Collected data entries
####################

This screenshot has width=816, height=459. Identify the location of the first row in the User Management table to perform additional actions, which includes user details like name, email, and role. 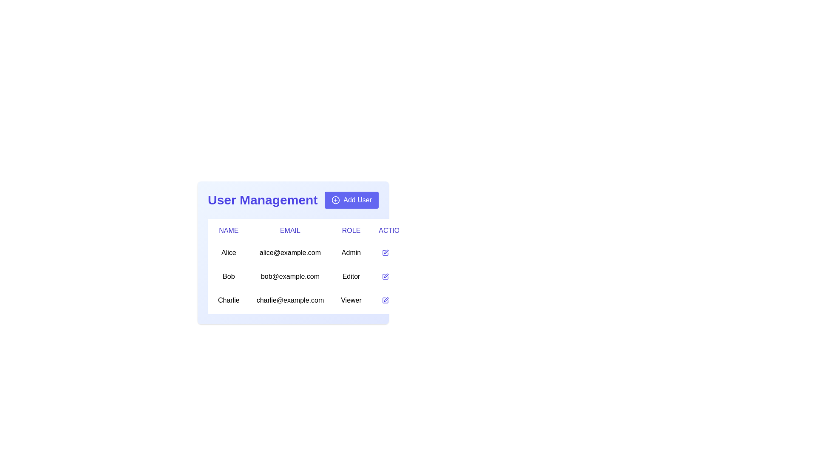
(313, 252).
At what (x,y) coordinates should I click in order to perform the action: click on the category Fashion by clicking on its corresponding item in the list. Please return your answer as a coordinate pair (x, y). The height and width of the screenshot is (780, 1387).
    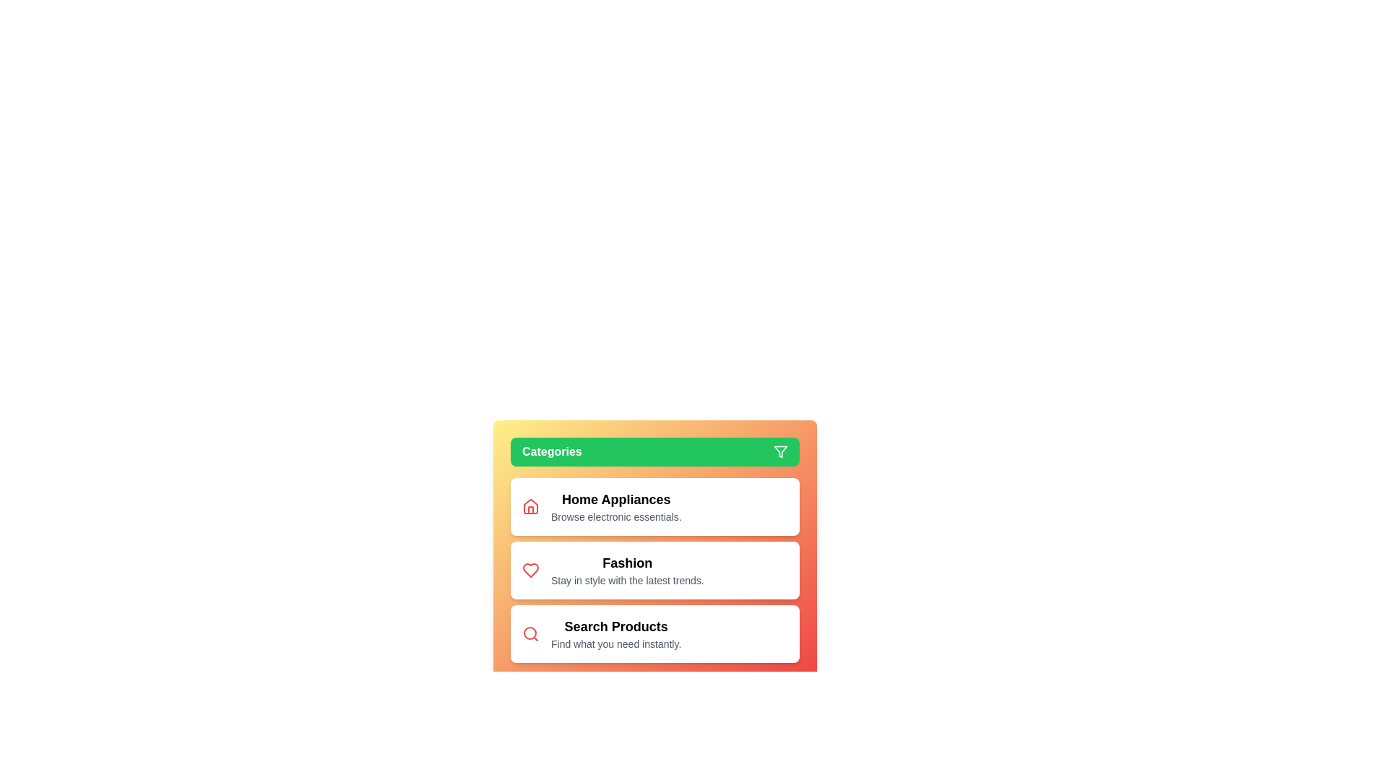
    Looking at the image, I should click on (655, 570).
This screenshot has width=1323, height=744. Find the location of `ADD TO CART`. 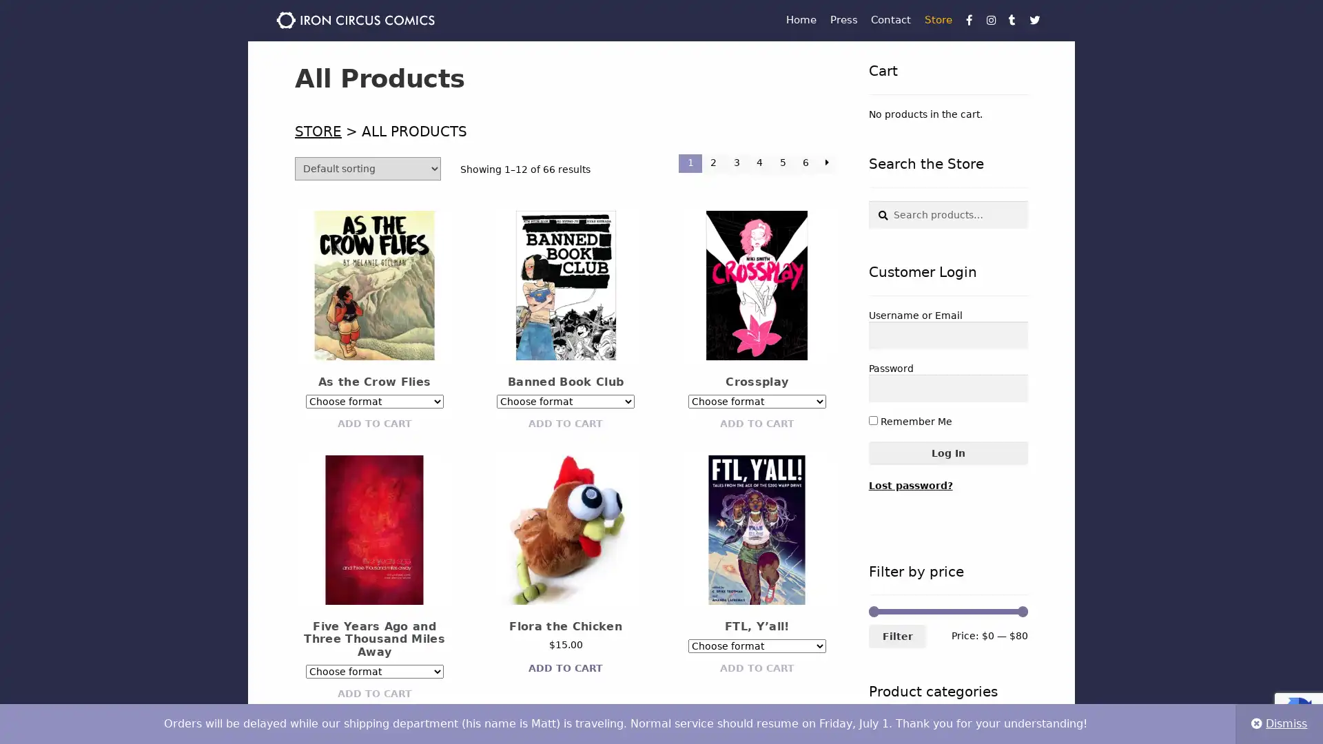

ADD TO CART is located at coordinates (756, 667).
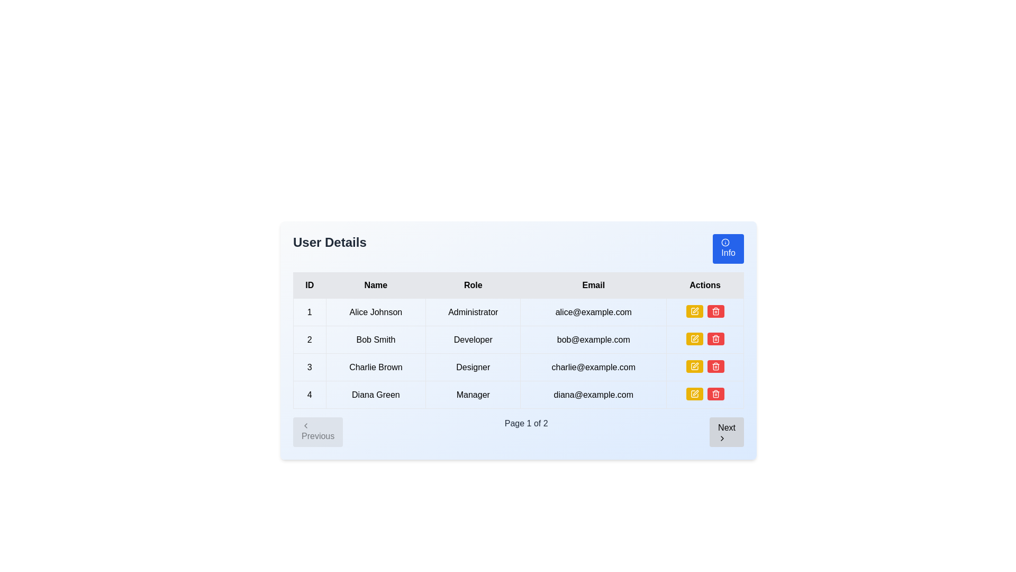 The height and width of the screenshot is (572, 1016). Describe the element at coordinates (593, 285) in the screenshot. I see `the table header cell containing the text 'Email', which is styled with a light gray background and bold black text, positioned between the 'Role' and 'Actions' headers` at that location.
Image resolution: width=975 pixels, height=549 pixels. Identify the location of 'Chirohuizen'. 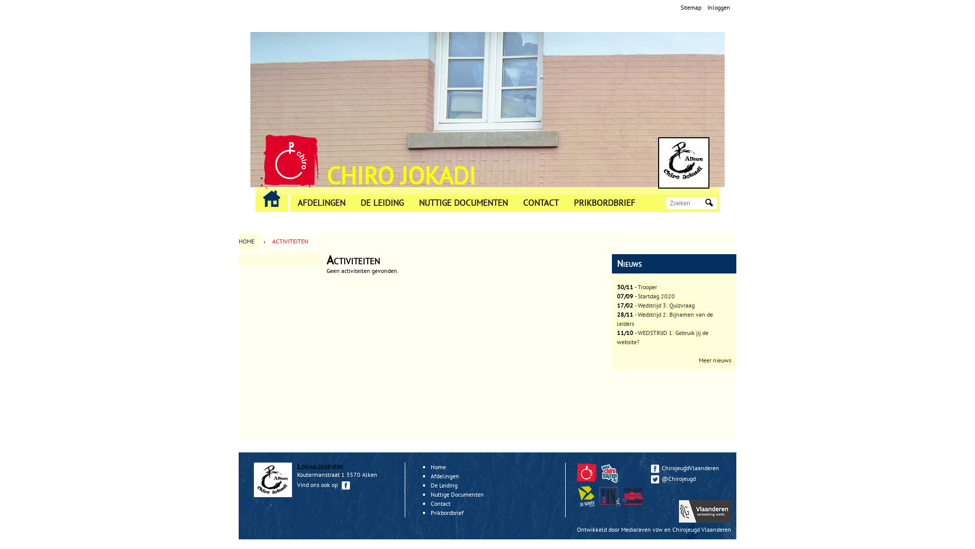
(610, 472).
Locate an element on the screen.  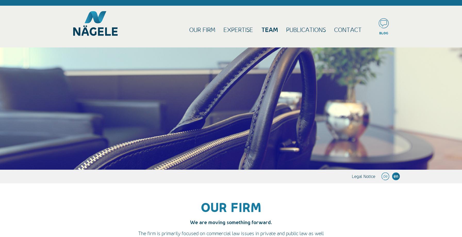
'OUR FIRM' is located at coordinates (231, 207).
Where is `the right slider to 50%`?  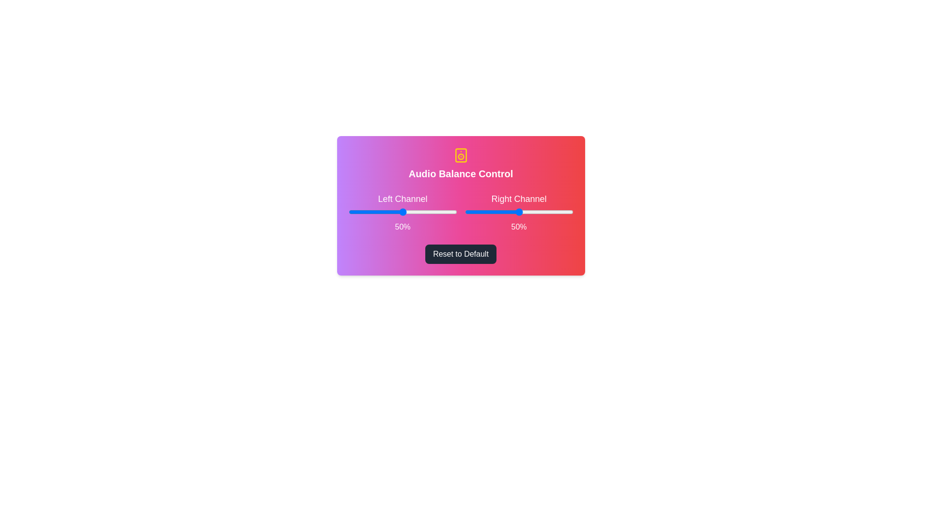 the right slider to 50% is located at coordinates (518, 212).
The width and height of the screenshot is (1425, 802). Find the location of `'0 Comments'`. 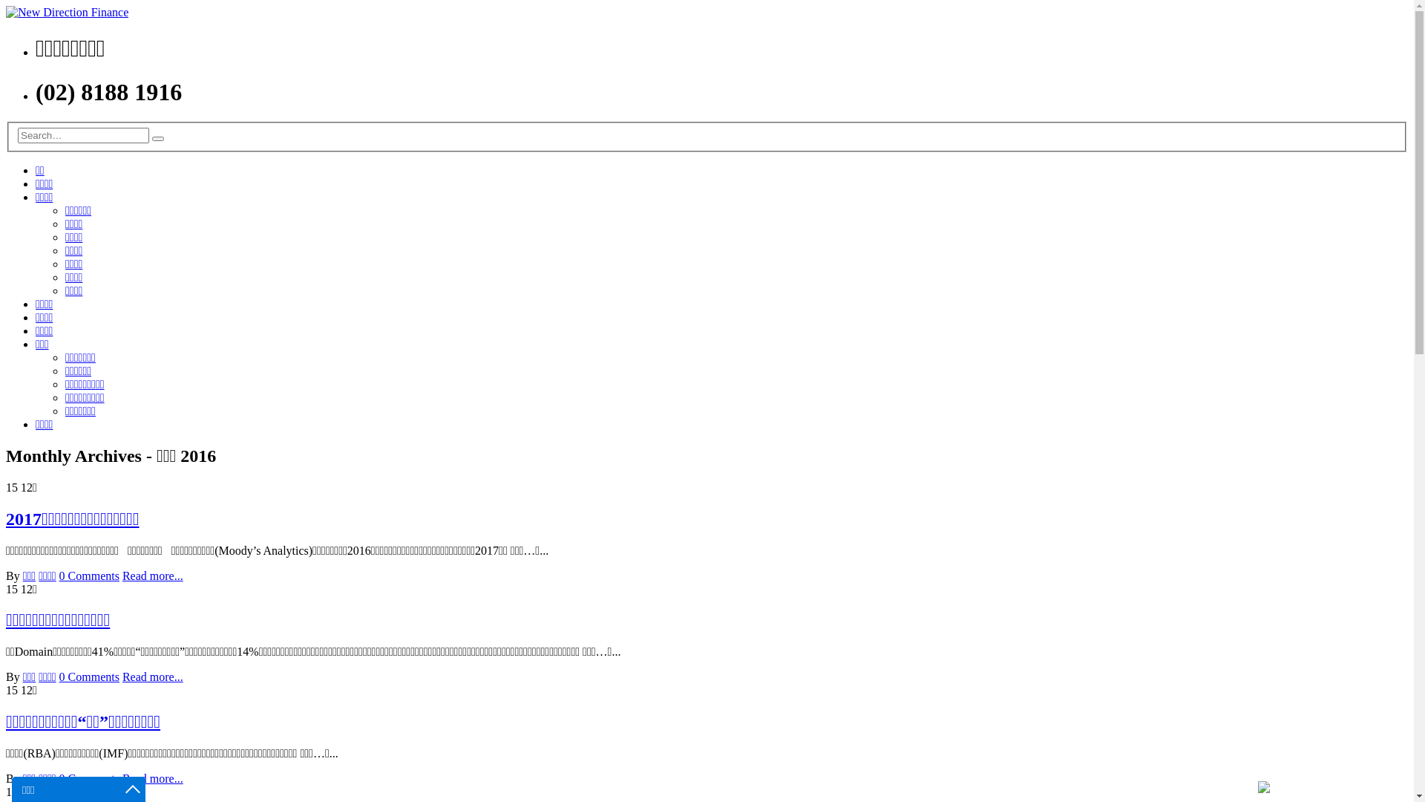

'0 Comments' is located at coordinates (88, 575).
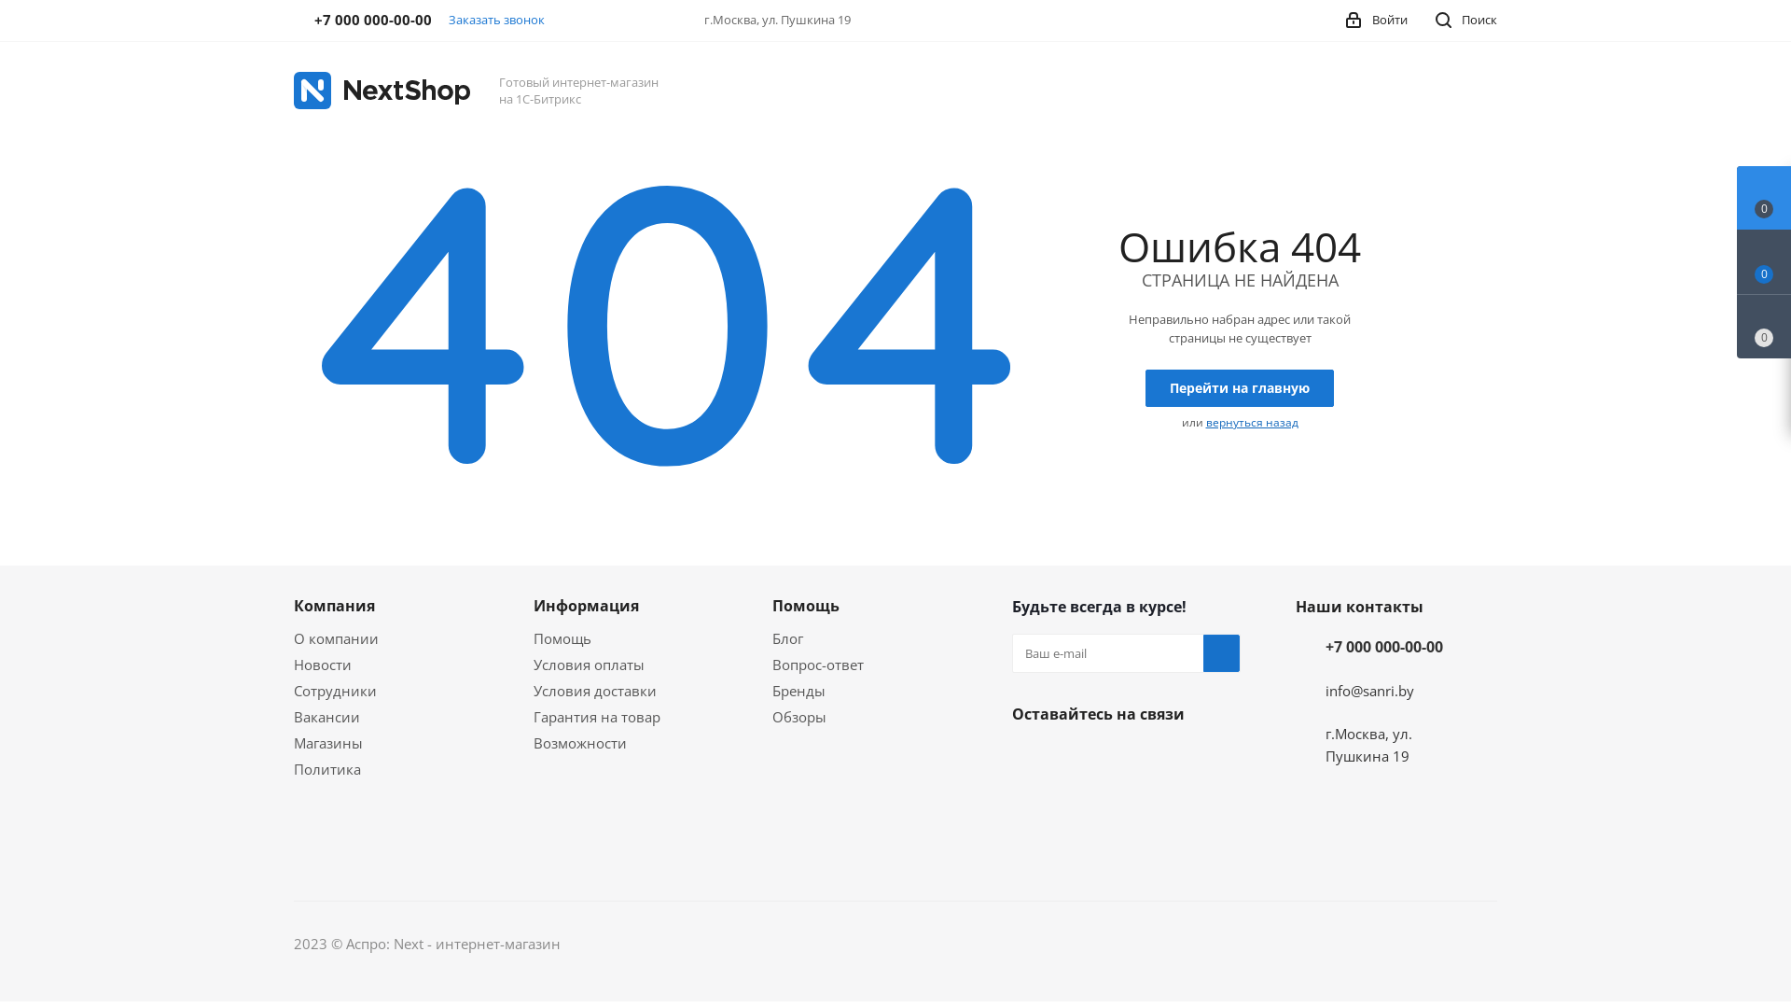 This screenshot has height=1008, width=1791. Describe the element at coordinates (1186, 943) in the screenshot. I see `'Cash'` at that location.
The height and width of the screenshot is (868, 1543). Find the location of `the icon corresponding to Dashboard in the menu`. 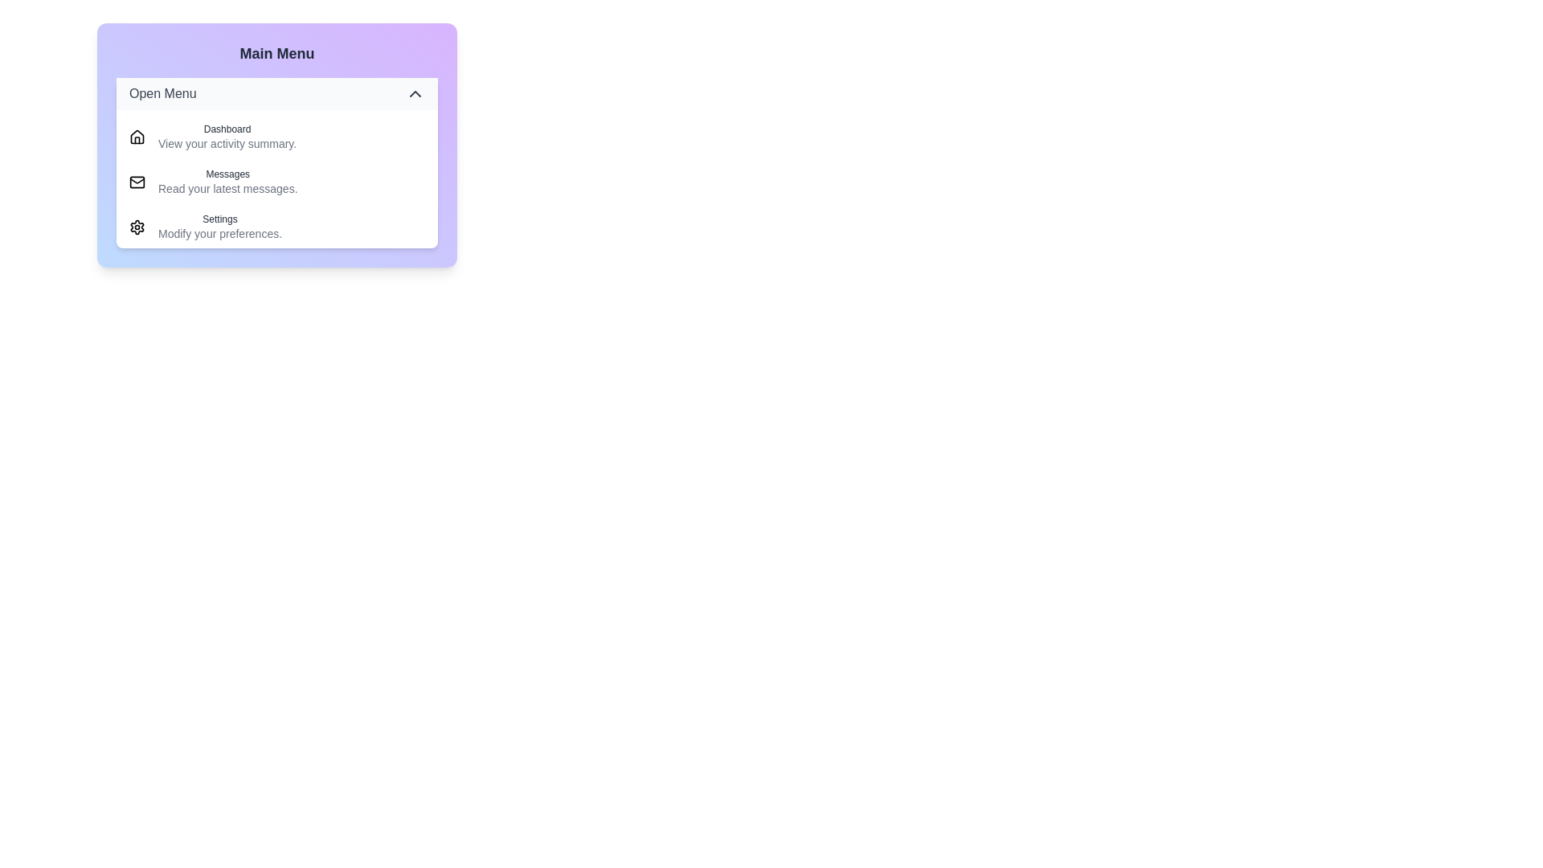

the icon corresponding to Dashboard in the menu is located at coordinates (137, 136).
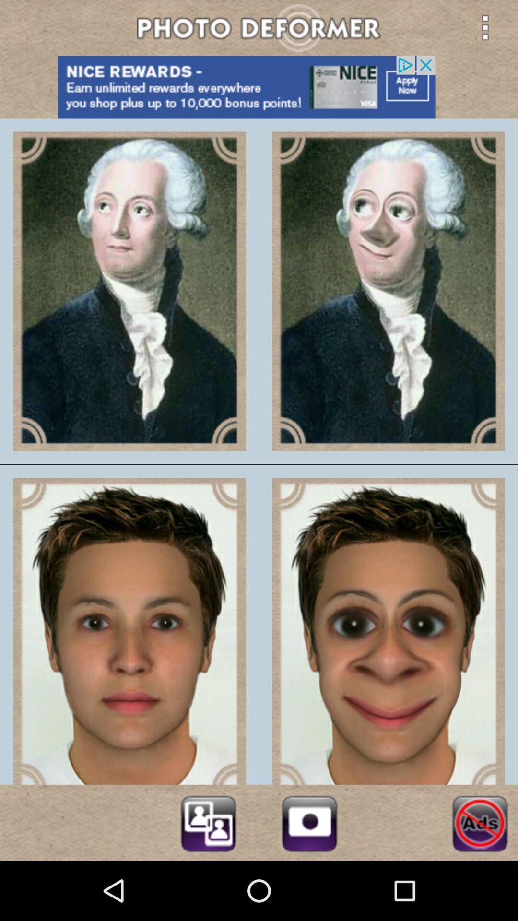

####################

(Task instructions) Lay out everything from the line containing "The width and" down to the line containing "This screenshot has height=1008, width=1791." as a Markdown table with the columns Row and Line, one numbered row per line and blank lines skipped. Omit the pictures.

(Answer for this exercise)
| Row | Line |
|---|---|
| 1 | The width and height of the screenshot is (1425, 802). Find the location of `'0 Comments'`.  |
| 2 | '0 Comments' is located at coordinates (88, 575). |
| 3 |  This screenshot has height=1008, width=1791. Describe the element at coordinates (1186, 943) in the screenshot. I see `'Cash'` at that location. |